* **Data to examine**:
=======

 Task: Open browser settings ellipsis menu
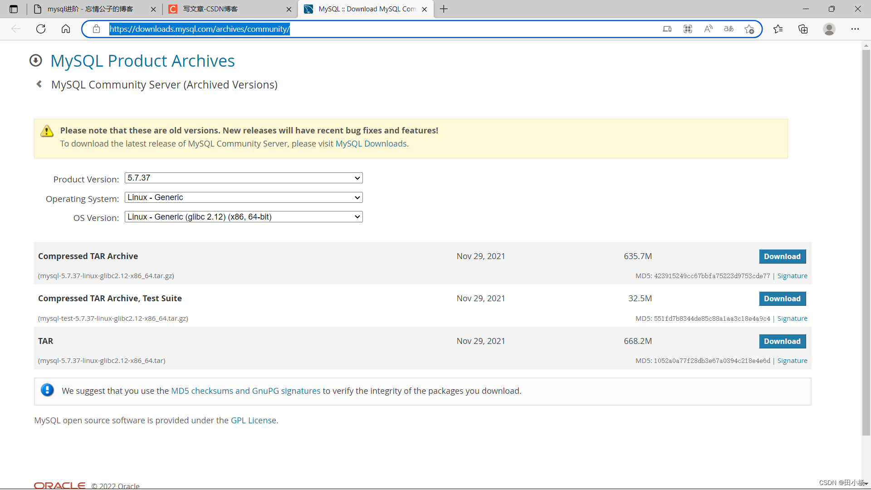pyautogui.click(x=855, y=29)
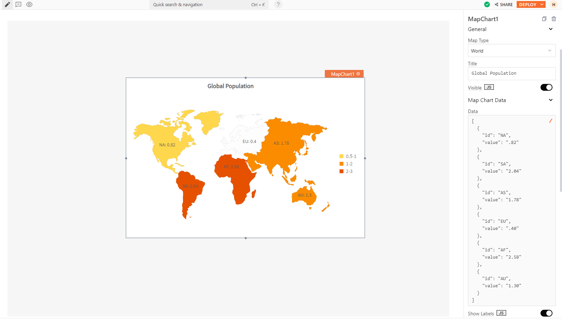Open the help question mark icon
The height and width of the screenshot is (320, 562).
click(x=278, y=4)
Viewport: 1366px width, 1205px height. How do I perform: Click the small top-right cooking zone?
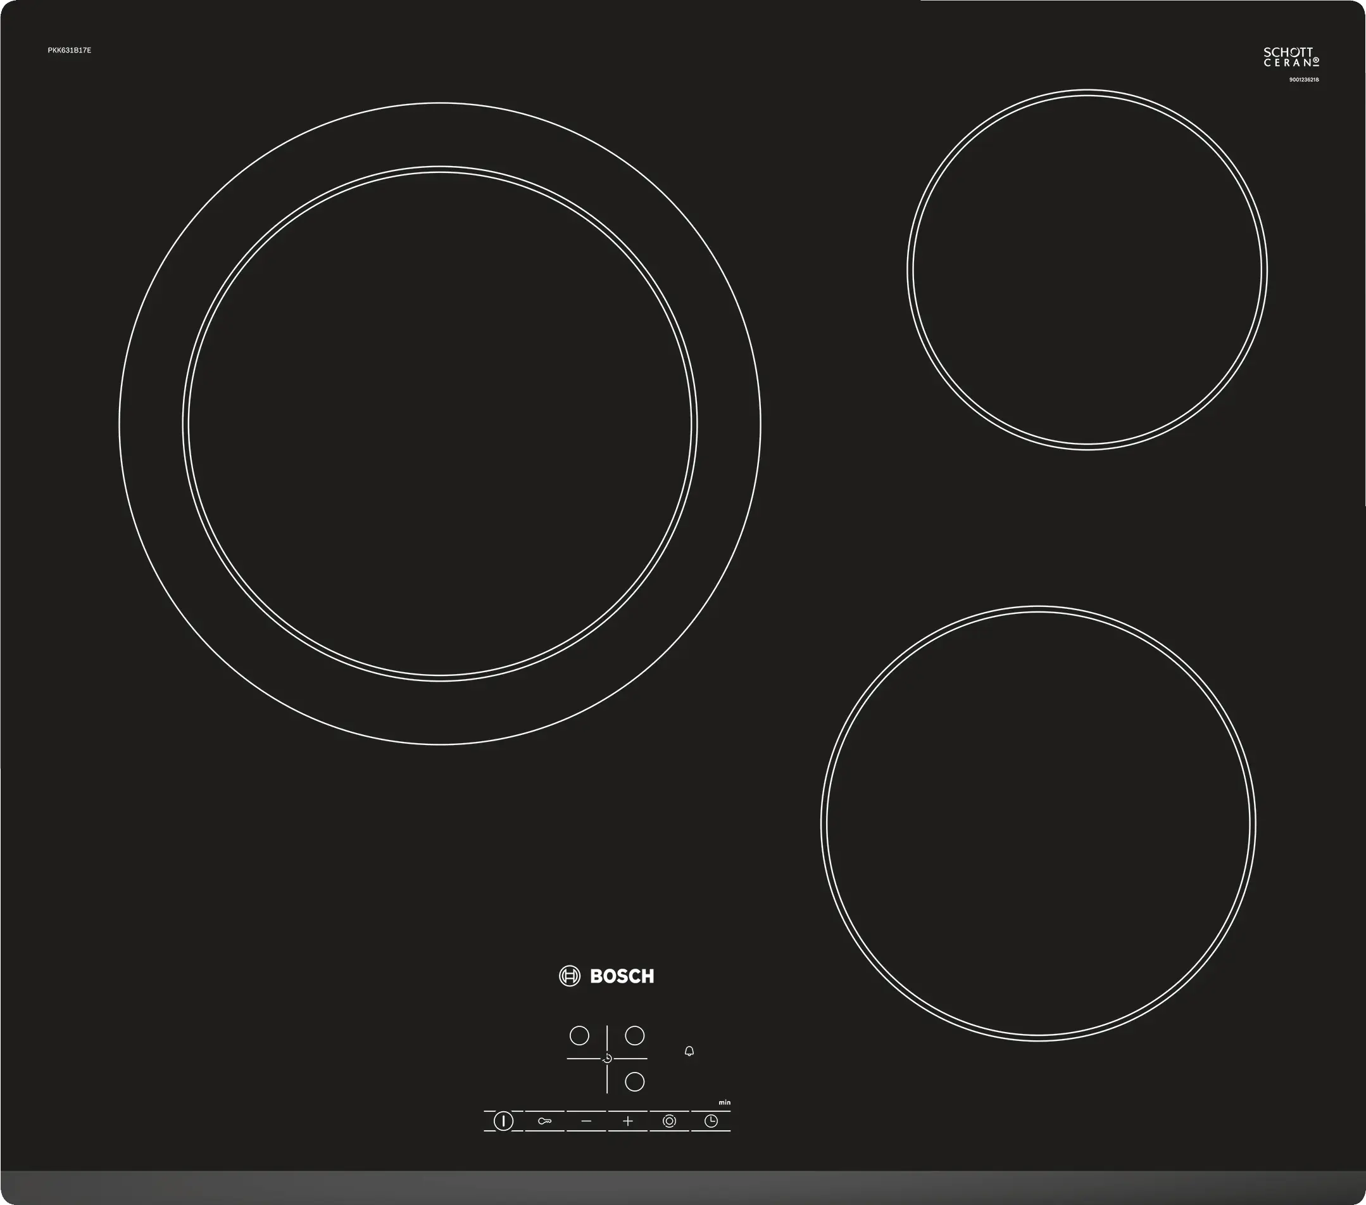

=======

* **Your objective**:
Return the listing above word for word, with the pictures removed.

* **The completed task**:
 Task: Open browser settings ellipsis menu
pyautogui.click(x=855, y=29)
Open the help question mark icon
The height and width of the screenshot is (320, 562).
click(x=278, y=4)
Viewport: 1366px width, 1205px height. How do I perform: Click the small top-right cooking zone?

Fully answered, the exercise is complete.